## BEGIN Extracted entries
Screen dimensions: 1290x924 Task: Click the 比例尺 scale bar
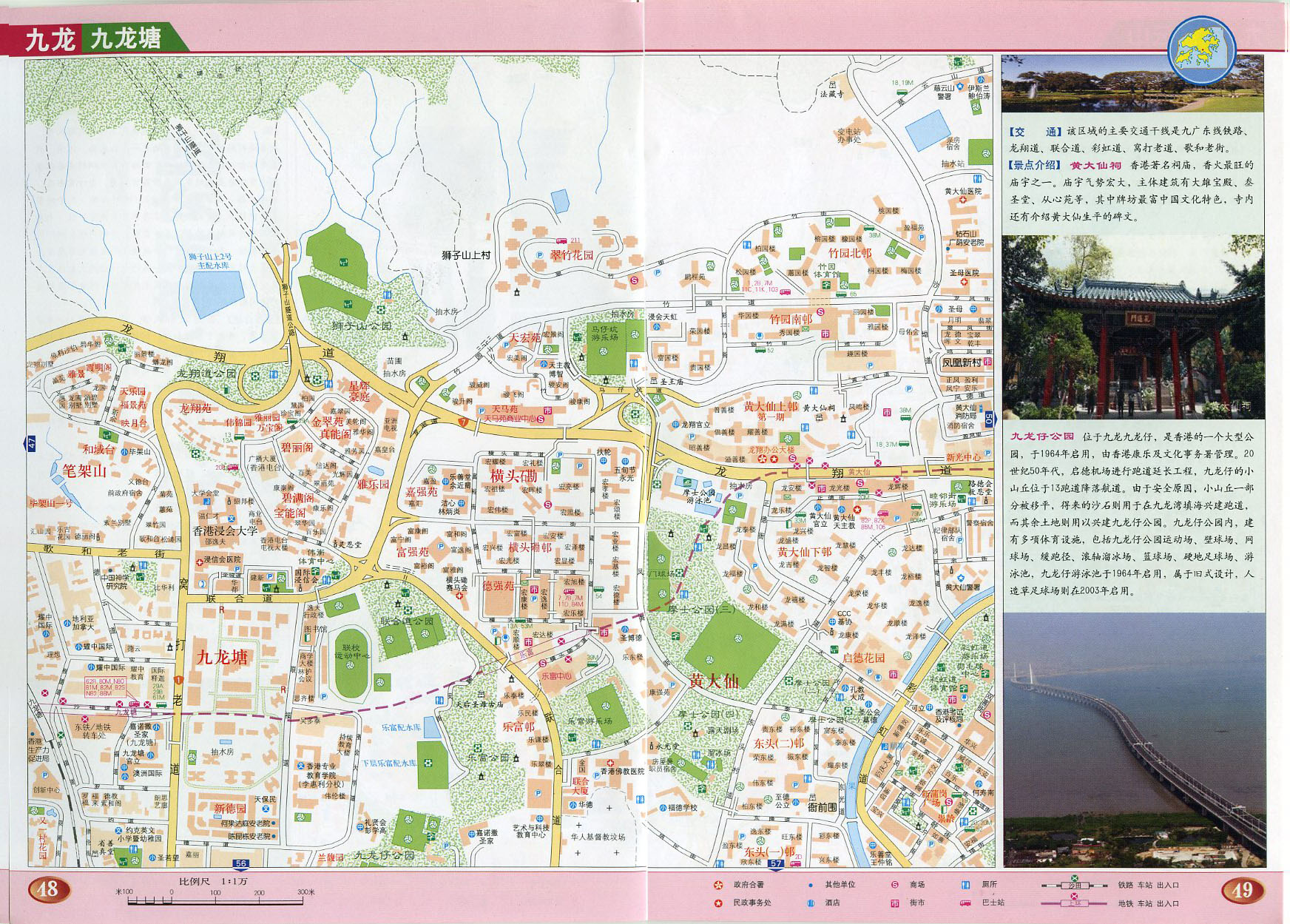(215, 891)
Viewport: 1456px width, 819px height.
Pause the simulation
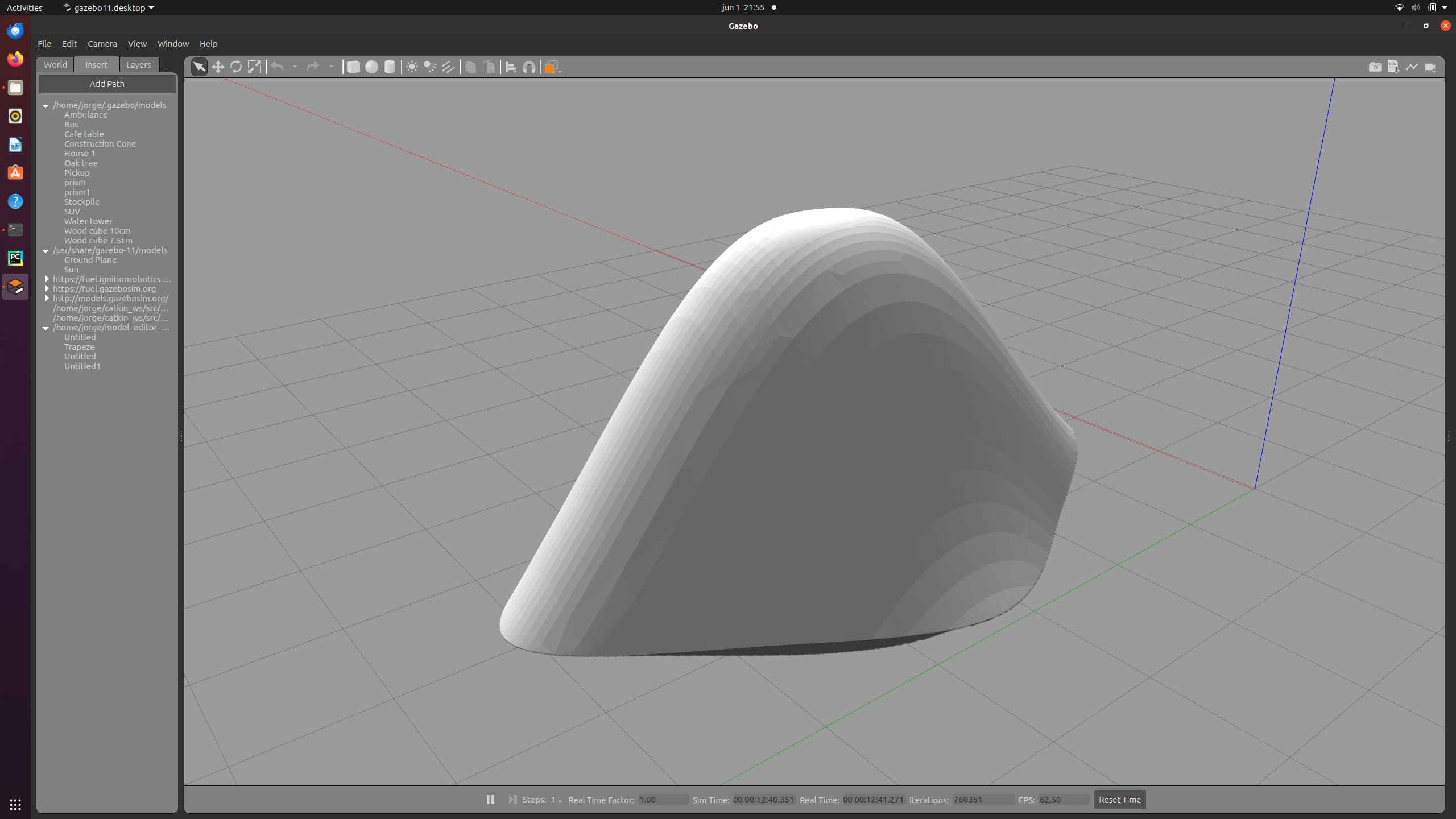[x=490, y=799]
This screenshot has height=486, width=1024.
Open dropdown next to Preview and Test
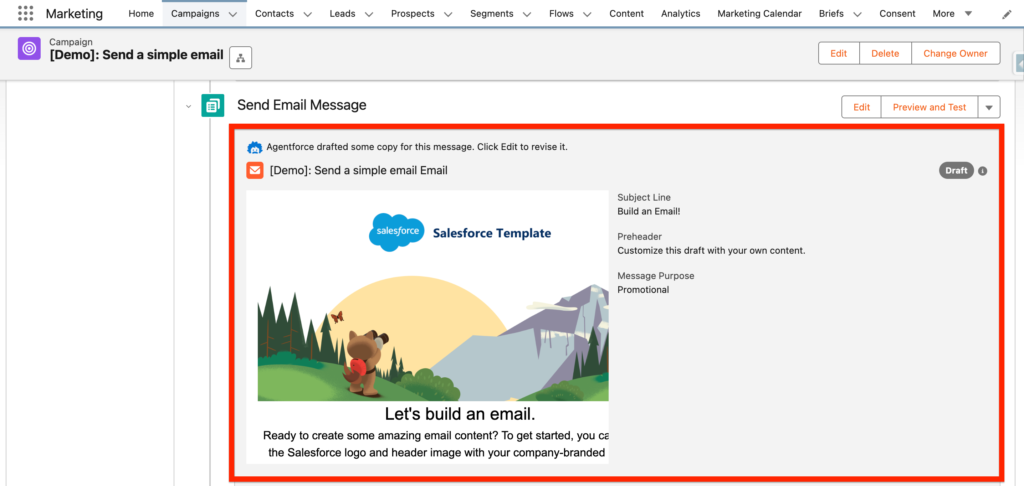pyautogui.click(x=989, y=107)
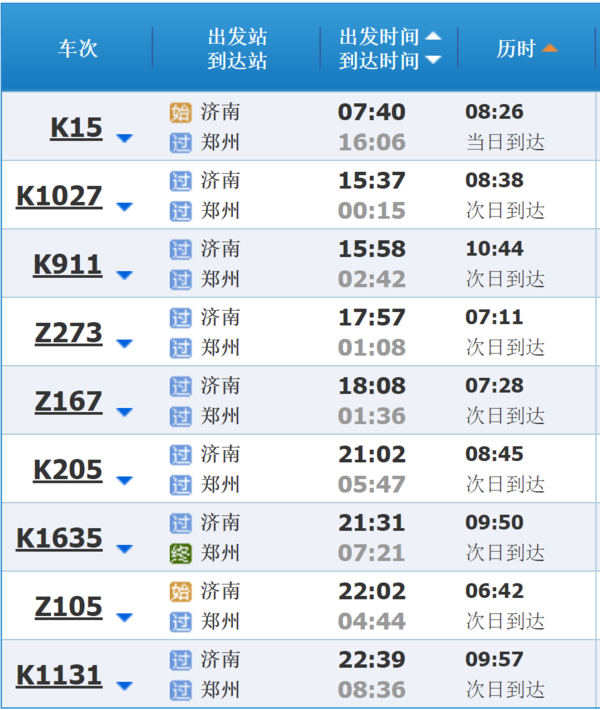Expand stop details for train K1131

[124, 686]
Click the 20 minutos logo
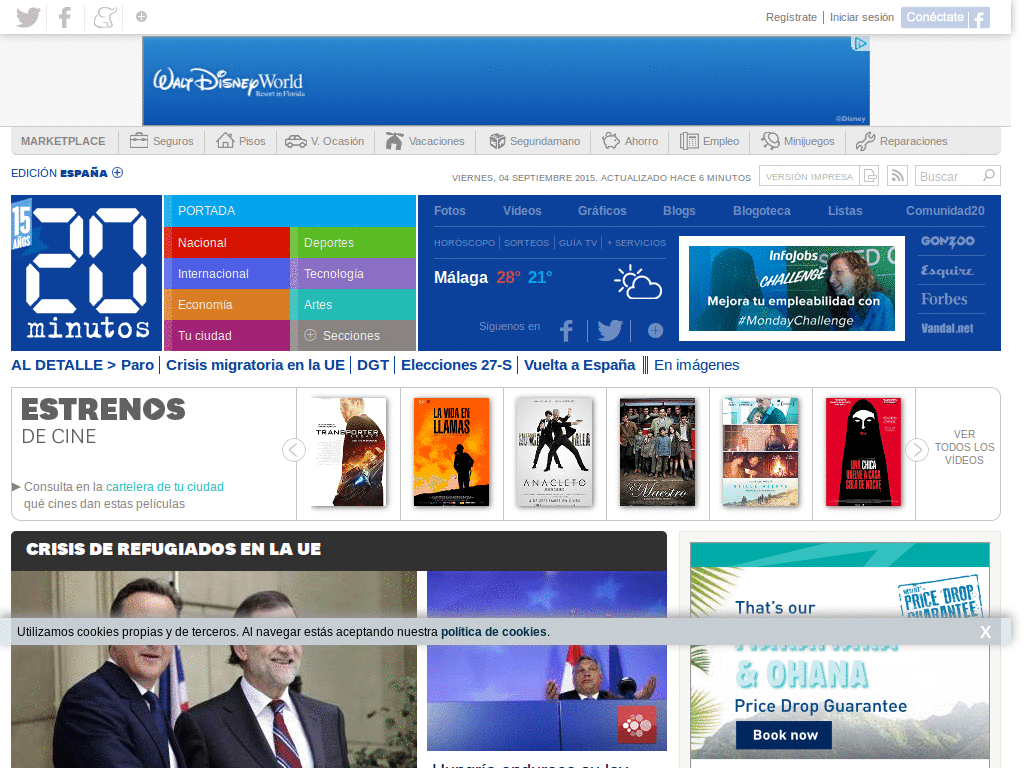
## END Extracted entries
Task requirements:
Rewrite every line of the entries above as a numbered list, skipping blank lines and omitting the pictures.

Solution to the exercise:
1. Screen dimensions: 1290x924 Task: Click the 比例尺 scale bar
2. (215, 891)
3. Viewport: 1456px width, 819px height.
4. Pause the simulation
5. [x=490, y=799]
6. This screenshot has height=486, width=1024.
7. Open dropdown next to Preview and Test
8. pyautogui.click(x=989, y=107)
9. Expand stop details for train K1131
10. [124, 686]
11. Click the 20 minutos logo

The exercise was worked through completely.